YOUR INSTRUCTIONS ▸
Copy the data below. Keep every line exactly as it is.

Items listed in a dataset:
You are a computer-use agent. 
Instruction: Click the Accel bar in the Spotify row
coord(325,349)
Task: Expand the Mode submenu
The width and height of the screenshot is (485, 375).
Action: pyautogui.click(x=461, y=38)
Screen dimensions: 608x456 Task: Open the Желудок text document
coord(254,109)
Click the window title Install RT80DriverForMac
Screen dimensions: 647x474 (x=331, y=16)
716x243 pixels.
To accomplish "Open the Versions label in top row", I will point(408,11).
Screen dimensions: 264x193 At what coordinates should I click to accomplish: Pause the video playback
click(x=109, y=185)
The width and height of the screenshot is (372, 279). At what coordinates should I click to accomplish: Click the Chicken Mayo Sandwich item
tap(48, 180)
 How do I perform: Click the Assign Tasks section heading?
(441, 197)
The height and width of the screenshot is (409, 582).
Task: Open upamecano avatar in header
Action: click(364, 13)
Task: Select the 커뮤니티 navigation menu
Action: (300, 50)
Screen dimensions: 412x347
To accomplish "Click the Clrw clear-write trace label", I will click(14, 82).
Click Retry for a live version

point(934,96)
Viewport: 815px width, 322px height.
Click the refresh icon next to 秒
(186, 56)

TASK SOLUTION ▸
You are a computer-use agent. 
Instruction: Click the Accel bar in the Spotify row
coord(325,349)
Task: Expand the Mode submenu
The width and height of the screenshot is (485, 375).
Action: pyautogui.click(x=461, y=38)
Screen dimensions: 608x456 Task: Open the Желудок text document
coord(254,109)
Click the window title Install RT80DriverForMac
Screen dimensions: 647x474 (x=331, y=16)
716x243 pixels.
To accomplish "Open the Versions label in top row", I will point(408,11).
Screen dimensions: 264x193 At what coordinates should I click to accomplish: Pause the video playback
click(x=109, y=185)
The width and height of the screenshot is (372, 279). At what coordinates should I click to accomplish: Click the Chicken Mayo Sandwich item
tap(48, 180)
 How do I perform: Click the Assign Tasks section heading?
(441, 197)
The height and width of the screenshot is (409, 582).
Task: Open upamecano avatar in header
Action: click(364, 13)
Task: Select the 커뮤니티 navigation menu
Action: (300, 50)
Screen dimensions: 412x347
To accomplish "Click the Clrw clear-write trace label", I will click(14, 82).
Click Retry for a live version

point(934,96)
Viewport: 815px width, 322px height.
Click the refresh icon next to 秒
(186, 56)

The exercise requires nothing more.